* PROBLEM
Exact repetition is required: output every record in full.

* MATERIAL FOR THIS EXERCISE
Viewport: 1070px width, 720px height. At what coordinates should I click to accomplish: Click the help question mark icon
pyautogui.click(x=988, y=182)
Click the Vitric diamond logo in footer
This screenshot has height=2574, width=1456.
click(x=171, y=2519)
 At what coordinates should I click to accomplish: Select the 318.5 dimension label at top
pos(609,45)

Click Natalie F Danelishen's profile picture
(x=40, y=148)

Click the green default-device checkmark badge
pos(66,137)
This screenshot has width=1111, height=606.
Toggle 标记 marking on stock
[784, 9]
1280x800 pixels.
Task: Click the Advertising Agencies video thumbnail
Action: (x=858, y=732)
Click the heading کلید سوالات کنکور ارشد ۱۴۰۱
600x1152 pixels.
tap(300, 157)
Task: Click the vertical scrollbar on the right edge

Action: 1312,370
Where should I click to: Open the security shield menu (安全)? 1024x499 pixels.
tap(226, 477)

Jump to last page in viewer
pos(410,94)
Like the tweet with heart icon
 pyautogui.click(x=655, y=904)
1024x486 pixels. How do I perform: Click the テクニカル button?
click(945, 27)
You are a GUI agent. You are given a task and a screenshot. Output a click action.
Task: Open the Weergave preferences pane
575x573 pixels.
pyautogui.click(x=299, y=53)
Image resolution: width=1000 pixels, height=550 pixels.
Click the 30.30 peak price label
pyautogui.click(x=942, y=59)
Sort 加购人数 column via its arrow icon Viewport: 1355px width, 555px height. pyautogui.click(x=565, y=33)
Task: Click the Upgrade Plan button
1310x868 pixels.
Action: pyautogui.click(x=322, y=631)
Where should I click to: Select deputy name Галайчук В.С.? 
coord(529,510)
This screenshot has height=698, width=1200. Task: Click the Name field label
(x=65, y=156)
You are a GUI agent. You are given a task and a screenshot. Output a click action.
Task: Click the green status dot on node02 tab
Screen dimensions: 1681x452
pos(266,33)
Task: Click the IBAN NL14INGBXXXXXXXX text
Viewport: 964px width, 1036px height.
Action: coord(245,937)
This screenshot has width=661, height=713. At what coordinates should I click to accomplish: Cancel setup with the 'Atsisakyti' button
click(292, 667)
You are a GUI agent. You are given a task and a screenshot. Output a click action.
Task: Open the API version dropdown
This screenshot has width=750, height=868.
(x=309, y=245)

* SOLUTION BELOW
Viewport: 1070px width, 720px height. At what coordinates should I click to accomplish: Click the help question mark icon
pyautogui.click(x=988, y=182)
Click the Vitric diamond logo in footer
This screenshot has height=2574, width=1456.
click(x=171, y=2519)
 At what coordinates should I click to accomplish: Select the 318.5 dimension label at top
pos(609,45)

Click Natalie F Danelishen's profile picture
(x=40, y=148)

Click the green default-device checkmark badge
pos(66,137)
This screenshot has width=1111, height=606.
Toggle 标记 marking on stock
[784, 9]
1280x800 pixels.
Task: Click the Advertising Agencies video thumbnail
Action: (x=858, y=732)
Click the heading کلید سوالات کنکور ارشد ۱۴۰۱
600x1152 pixels.
tap(300, 157)
Task: Click the vertical scrollbar on the right edge

Action: 1312,370
Where should I click to: Open the security shield menu (安全)? 1024x499 pixels.
tap(226, 477)

Jump to last page in viewer
pos(410,94)
Like the tweet with heart icon
 pyautogui.click(x=655, y=904)
1024x486 pixels. How do I perform: Click the テクニカル button?
click(945, 27)
You are a GUI agent. You are given a task and a screenshot. Output a click action.
Task: Open the Weergave preferences pane
575x573 pixels.
pyautogui.click(x=299, y=53)
Image resolution: width=1000 pixels, height=550 pixels.
Click the 30.30 peak price label
pyautogui.click(x=942, y=59)
Sort 加购人数 column via its arrow icon Viewport: 1355px width, 555px height. pyautogui.click(x=565, y=33)
Task: Click the Upgrade Plan button
1310x868 pixels.
Action: pyautogui.click(x=322, y=631)
Where should I click to: Select deputy name Галайчук В.С.? 
coord(529,510)
This screenshot has height=698, width=1200. Task: Click the Name field label
(x=65, y=156)
You are a GUI agent. You are given a task and a screenshot. Output a click action.
Task: Click the green status dot on node02 tab
Screen dimensions: 1681x452
pos(266,33)
Task: Click the IBAN NL14INGBXXXXXXXX text
Viewport: 964px width, 1036px height.
Action: coord(245,937)
This screenshot has width=661, height=713. At what coordinates should I click to accomplish: Cancel setup with the 'Atsisakyti' button
click(292, 667)
You are a GUI agent. You are given a task and a screenshot. Output a click action.
Task: Open the API version dropdown
This screenshot has width=750, height=868.
(x=309, y=245)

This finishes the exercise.